» **GOAL OF THE EXERCISE**
Find the line that contains "You are a computer-use" in the records below, then repeat exactly that line and each one after it, leaving pictures out.

+ + +

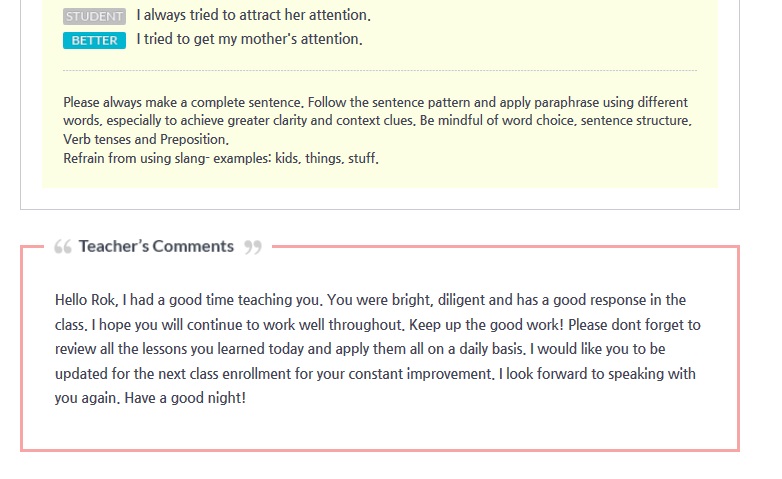Click the better sentence about mother's attention
The height and width of the screenshot is (479, 782).
click(249, 40)
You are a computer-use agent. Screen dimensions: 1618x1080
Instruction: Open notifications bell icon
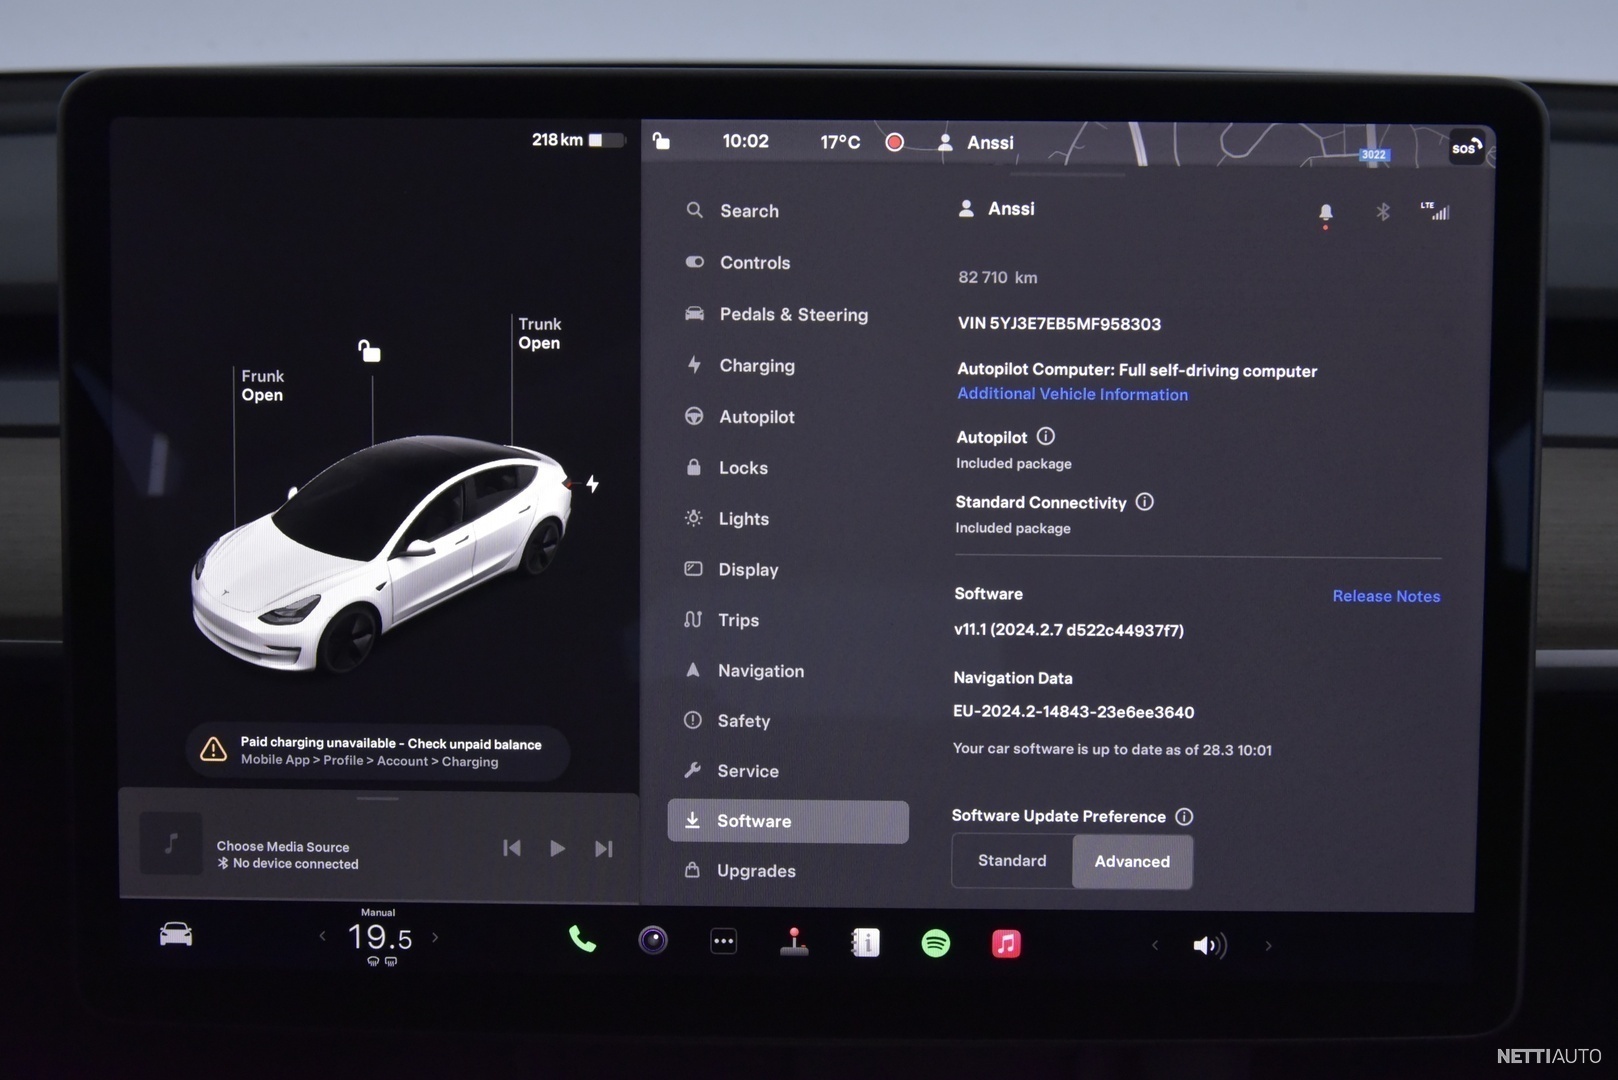click(1325, 212)
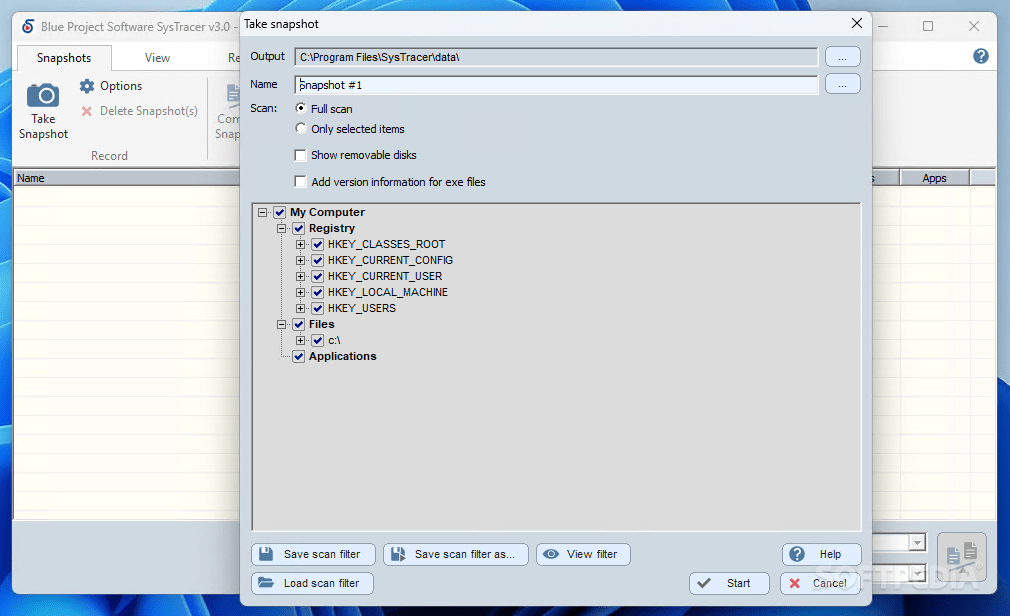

+ + +

» **ANSWER BOX**
You are a computer-use agent. Screen dimensions: 1618x1080
Instruction: Open notifications bell icon
click(1325, 212)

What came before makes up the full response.